Indirect Assessment: Assessments that supplement and enrich what faculty learn from direct assessment studies, such as alumni surveys, employer surveys, satisfaction surveys and interviews. This is sometimes referred to as indirect evidence because it is based on opinions or perceptions.
Assessing Academic Programs in Higher Education
by Mary J. Allen


Institutional Assessment- an on-going process designed to monitor and determine the extent to which curricular, co-curricular and institutional areas and processes support the achievement of student learning outcomes as defined by the mission of the college.


Learning Outcomes - (sometimes referred to as objectives) - statements that describe specific behaviors a student is expected to demonstrate to assure the stated goal has been achieved; knowledge, skills and values students should demonstrate upon completion of a course, program or curriculum. http://www.hartwick.edu/about-us/fast-facts/administration/assessment-at-hartwick/assessment-vocabulary#Assessment_plan


Mission - description of the unifying purpose of the goals of the institution, department, or general education curriculum.

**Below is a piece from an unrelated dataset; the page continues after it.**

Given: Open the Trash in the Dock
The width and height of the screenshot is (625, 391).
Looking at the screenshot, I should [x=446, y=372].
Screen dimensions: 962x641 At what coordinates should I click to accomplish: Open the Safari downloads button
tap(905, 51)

Outcomes- target measures that demonstrate achievement of mission and goals. http://www.hartwick.edu/about-us/fast-facts/administration/assessment-at-hartwick/assessment-vocabulary#Assessment_plan


Performance Criteria: The standards by which student performance is evaluated. Performance criteria help assessors maintain objectivity and provide students with important information about expectations.

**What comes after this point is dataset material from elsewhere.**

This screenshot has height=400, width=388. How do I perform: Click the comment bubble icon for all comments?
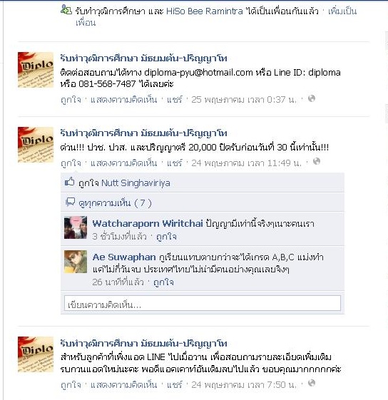[70, 202]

Portfolios: Collections of multiple student work samples usually compiled over time and rated using rubrics. The design of a portfolio is dependent upon how the scoring results are going to be used.
Assessment Terms Glossary
, Northern Illinois University, http://www.niu.edu/assessment/_resourc/gloss.shtml.

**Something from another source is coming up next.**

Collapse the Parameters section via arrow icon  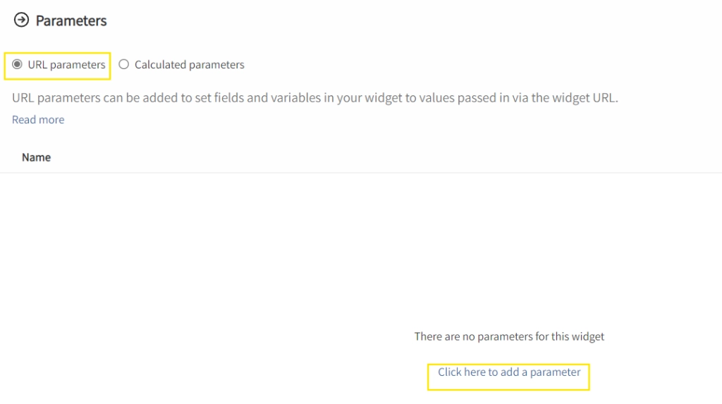pos(21,20)
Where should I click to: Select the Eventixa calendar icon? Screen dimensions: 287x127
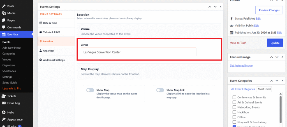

Program Assessment: an ongoing process designed to monitor and improve student learning. Faculty develop explicit statements of what students should learn, verify that the program is designed to foster this learning, collect empirical data that indicate student attainment, and use these data to improve student learning. Assessing Academic Programs in Higher Education by Mary J. Allen
Rubric: A set of scoring criteria used to determine the value of a student's performance on assigned tasks. The criteria are written so students are able to learn what must be done to improve their performance in the future.
Music Assessment Glossary by Edward P. Asmus, Ph.D., http://www.music.miami.edu/assessment/glossary.html


Scaffolding: An instructional technique whereby the teacher models the desired learning strategy or task, then gradually shifts responsibility to the students. Scaffolding by North West Regional Lab, http://www.ncrel.org/sdrs/areas/issues/students/learning/lr1scaf.htm


Self-Assessment: Analyzing and making decisions about one's own performance or abilities.
Music Assessment Glossary
by Edward P. Asmus, Ph.D., http://www.music.miami.edu/assessment/glossary.html


Student Learning Outcomes (AKA student learning objectives): Statements of what students are expected to know and be able to do by the time they complete the major or degree. They may be stated in terms of expected knowledge, skills or attitudes. These outcomes must be consistent with the mission of the department, college, and university.
Assessing Academic Programs in Higher Education by Mary J. Allen

Summative Assessment - (sometimes referred to as outcomes assessment) - process for measuring the overall level of student learning at the end of a course or educational experience for the purpose of assessing the student’s knowledge, skills and values. It can be used to help the instructor improve a course and/or appropriate committees to improve curriculum development and offerings. http://www.hartwick.edu/about-us/fast-facts/administration/assessment-at-hartwick/assessment-vocabulary#Assessment_plan


Triangulation: Multiple lines of evidence pointing to the same conclusion. It refers to the collection and comparison of data or information from three difference sources or perspectives.
Glossary of Useful Terms,
SABES Home Page


Value Added: The assessment of learning that has been gained as a result of participating in a learning experience. It can also mean the increase in learning that occurs during a course, program, or undergraduate education. Requires a baseline measurement for comparison.